The Health Secretary of India subsequently formed the ‘EMR Interoperability Standards’ expert committee to study global EMR interoperability standards and identify the ones which are relevant to India. Snomed CT (SCT), ICD10, DICOM, LOINC, NIC/NOC, NANDA, HL7, CCD/CCR (continuity of care document/ record), HL7 CDA (clinical document architecture) are some of the standards that that have been recommended by the committee. These standards were released by the MOHFW in August 2013 and are now mandatory in all Government RFP/Tenders.
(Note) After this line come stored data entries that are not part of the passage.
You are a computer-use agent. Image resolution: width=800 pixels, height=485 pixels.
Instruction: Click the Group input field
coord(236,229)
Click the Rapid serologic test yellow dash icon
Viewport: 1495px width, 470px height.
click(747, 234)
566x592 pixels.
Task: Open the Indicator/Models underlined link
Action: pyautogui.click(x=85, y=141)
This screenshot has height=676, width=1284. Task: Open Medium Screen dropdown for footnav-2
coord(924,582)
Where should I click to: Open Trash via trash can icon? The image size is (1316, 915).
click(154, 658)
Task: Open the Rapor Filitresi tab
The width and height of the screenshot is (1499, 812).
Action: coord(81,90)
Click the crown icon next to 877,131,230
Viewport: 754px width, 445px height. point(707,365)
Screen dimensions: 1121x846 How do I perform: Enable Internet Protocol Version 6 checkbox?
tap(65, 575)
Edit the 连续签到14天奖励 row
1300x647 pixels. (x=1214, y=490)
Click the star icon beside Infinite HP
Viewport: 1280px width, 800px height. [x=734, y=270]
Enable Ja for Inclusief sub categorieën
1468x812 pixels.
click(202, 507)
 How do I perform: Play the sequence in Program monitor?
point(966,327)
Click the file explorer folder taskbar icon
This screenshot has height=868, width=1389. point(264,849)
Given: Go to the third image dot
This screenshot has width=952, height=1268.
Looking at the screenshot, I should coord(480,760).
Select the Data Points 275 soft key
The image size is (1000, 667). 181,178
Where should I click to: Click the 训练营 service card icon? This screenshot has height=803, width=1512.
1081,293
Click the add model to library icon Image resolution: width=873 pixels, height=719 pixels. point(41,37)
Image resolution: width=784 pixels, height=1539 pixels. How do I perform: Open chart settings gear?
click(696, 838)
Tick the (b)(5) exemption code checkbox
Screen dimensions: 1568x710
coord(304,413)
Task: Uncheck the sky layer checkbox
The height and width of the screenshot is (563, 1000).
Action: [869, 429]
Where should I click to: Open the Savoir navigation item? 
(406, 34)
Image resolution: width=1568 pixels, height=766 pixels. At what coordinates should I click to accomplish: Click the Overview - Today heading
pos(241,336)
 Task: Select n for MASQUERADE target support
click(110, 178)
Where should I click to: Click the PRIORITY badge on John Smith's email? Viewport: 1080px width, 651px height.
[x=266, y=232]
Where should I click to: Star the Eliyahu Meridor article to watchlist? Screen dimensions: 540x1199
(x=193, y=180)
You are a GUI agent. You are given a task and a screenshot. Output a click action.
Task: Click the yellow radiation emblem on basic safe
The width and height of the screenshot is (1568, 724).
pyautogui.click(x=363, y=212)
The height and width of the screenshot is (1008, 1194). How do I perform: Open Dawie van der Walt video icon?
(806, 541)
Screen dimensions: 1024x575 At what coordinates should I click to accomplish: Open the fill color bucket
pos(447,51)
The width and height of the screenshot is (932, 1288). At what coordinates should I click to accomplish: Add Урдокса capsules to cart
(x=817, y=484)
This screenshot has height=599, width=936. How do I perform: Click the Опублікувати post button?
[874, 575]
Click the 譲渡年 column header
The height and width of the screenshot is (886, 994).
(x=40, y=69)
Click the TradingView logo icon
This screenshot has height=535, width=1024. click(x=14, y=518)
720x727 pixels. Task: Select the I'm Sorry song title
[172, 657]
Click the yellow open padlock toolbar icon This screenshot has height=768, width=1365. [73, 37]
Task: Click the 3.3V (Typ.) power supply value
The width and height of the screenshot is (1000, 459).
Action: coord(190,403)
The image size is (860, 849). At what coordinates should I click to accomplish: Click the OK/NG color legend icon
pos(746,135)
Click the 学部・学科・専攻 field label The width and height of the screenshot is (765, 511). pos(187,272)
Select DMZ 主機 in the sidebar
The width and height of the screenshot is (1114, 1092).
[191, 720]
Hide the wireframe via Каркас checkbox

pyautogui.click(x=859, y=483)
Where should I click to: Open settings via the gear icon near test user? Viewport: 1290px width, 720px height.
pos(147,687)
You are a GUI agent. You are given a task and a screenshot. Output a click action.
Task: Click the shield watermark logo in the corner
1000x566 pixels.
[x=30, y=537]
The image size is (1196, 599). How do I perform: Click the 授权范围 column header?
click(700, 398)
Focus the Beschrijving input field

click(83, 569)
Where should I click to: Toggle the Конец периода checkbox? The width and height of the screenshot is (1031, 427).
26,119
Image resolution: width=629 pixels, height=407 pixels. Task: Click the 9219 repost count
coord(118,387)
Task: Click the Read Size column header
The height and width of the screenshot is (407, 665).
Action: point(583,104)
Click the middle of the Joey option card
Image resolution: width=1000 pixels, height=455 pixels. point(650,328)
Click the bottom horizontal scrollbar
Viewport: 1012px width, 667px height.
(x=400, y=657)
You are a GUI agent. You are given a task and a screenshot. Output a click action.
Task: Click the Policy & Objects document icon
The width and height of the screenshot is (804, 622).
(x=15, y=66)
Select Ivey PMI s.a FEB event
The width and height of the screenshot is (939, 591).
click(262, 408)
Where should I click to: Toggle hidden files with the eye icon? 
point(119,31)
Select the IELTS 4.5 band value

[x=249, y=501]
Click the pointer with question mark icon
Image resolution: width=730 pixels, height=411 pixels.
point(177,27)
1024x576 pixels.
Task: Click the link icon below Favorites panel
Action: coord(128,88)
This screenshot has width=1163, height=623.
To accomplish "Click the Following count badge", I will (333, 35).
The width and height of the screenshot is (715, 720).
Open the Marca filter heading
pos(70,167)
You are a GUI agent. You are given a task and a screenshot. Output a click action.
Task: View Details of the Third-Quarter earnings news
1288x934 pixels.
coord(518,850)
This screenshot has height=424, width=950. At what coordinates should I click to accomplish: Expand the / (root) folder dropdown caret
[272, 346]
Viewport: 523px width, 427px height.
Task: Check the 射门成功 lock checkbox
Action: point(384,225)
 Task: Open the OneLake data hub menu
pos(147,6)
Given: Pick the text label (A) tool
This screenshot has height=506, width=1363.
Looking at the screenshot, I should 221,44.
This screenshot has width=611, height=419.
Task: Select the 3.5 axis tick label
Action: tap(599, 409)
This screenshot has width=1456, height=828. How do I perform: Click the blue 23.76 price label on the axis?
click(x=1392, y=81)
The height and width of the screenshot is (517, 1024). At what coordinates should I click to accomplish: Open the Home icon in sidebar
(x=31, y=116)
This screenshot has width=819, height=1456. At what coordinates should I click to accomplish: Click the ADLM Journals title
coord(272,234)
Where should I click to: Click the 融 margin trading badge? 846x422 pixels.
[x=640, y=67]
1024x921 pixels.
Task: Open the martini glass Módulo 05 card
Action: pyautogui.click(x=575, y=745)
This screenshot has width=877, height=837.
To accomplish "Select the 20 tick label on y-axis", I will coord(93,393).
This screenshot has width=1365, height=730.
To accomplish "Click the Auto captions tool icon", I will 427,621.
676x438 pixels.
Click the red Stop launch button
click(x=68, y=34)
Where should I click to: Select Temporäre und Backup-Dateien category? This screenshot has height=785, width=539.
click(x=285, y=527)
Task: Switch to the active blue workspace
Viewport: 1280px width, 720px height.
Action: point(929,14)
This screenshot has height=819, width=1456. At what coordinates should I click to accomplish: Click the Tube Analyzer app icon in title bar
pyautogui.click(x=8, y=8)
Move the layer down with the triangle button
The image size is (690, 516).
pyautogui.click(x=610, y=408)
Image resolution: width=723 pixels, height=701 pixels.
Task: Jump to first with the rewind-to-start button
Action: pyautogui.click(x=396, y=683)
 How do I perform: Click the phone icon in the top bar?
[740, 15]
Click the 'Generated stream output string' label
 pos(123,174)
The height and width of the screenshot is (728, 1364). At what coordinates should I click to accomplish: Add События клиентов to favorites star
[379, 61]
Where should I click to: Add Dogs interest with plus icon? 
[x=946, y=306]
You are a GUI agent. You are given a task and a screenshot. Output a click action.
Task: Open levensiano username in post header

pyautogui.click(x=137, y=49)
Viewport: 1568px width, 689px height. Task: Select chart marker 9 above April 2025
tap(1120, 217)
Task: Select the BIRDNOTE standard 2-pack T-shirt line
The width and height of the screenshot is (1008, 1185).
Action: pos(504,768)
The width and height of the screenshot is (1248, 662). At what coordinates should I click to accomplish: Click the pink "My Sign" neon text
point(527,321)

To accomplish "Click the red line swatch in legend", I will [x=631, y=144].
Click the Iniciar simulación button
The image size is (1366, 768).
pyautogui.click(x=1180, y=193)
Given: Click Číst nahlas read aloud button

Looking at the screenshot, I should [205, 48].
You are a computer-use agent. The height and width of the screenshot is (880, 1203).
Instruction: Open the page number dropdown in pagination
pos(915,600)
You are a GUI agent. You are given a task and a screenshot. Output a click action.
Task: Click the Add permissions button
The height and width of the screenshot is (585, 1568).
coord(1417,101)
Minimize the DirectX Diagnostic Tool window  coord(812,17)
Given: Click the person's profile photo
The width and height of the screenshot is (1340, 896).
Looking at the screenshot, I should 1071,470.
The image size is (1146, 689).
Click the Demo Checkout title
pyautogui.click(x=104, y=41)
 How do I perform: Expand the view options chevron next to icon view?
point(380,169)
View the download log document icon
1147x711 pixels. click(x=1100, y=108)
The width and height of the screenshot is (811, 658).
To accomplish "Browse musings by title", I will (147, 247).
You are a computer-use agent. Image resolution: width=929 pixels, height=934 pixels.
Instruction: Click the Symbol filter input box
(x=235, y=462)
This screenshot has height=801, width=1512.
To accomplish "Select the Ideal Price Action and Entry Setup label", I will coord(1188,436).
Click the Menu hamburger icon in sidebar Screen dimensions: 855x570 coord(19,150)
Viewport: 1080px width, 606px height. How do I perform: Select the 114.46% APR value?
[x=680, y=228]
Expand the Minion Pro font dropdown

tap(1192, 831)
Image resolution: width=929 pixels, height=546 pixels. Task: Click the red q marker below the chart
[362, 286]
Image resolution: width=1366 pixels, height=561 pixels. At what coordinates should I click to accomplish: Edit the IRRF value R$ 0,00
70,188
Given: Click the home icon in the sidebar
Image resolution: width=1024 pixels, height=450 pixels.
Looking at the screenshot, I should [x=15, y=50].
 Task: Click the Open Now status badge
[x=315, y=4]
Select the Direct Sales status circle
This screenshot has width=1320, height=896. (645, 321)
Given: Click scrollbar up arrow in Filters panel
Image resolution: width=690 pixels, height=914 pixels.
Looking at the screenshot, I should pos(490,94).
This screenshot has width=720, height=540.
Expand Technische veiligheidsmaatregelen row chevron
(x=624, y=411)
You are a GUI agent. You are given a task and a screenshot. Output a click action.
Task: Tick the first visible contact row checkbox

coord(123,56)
SCT, the most comprehensive clinical terminology, was recommended to be made available to India by the same committee. After much debate and deliberation India joined the International Health Terminology Standards Development Organisation (IHTSDO) in April 2014 by paying for a national license . The complex nature of this standard was envisaged early and Centre for Development of Advanced Computing – Medical Informatics Group CDAC-MIG, Pune, tasked with building a software development kit SDK to facilitate easy adoption. They have since released the SDK in public domain in July 2014. The Central Buearu of Health Intelligence (CBHI) is the nodal agency and national resource centre with a senior bureaucrat, Nikunja Dhal IAS, appointed resource person. SCT is now freely available to anyone in India, including commercial vendors. A detailed project report has now been commissioned to rollout eHealth across India, with significant funding provided by the government in 2014.
The Missing Pieces/Challenges Ahead
This mammoth task is not without challenges; some of them being clinical leadership, standards, connectivity, privacy and security, user needs/ resistance to change, ICT and domain knowledge, IT security and sustained funding. The HCIT workforce is non-existent today and needs to be addressed on a war footing, if the crores of rupees that will be spent on deploying HCIT solutions across India are to be utilised effectively. Nursing informatics Specialists (NIS) are a dedicated cadre that have been groomed in AIIMS Trauma Centre New Delhi, who own the HCIT implementation; this maybe a successful model to replicate countrywide. HCIT needs to be a profitable business, with clear distinction between products and services. The legal framework needs to be in place before large deployments can start. The existing IT Act 2000 addresses financial transactions only; clearly the needs of healthcare are much more complex. Data privacy, confidentiality, secondary use of data on the lines of HIPAA needs to be defined.
India, with its huge population and socialist healthcare model where a market driven approach is still evolving, is a perfect platform for HCIT deployment. The software prowess that she has earned can be harnessed under the sage guidance of the National Knowledge Commission and the National Institute for Smart Governance to transform healthcare delivery and make the WHO vision of ‘Health for All’ a reality.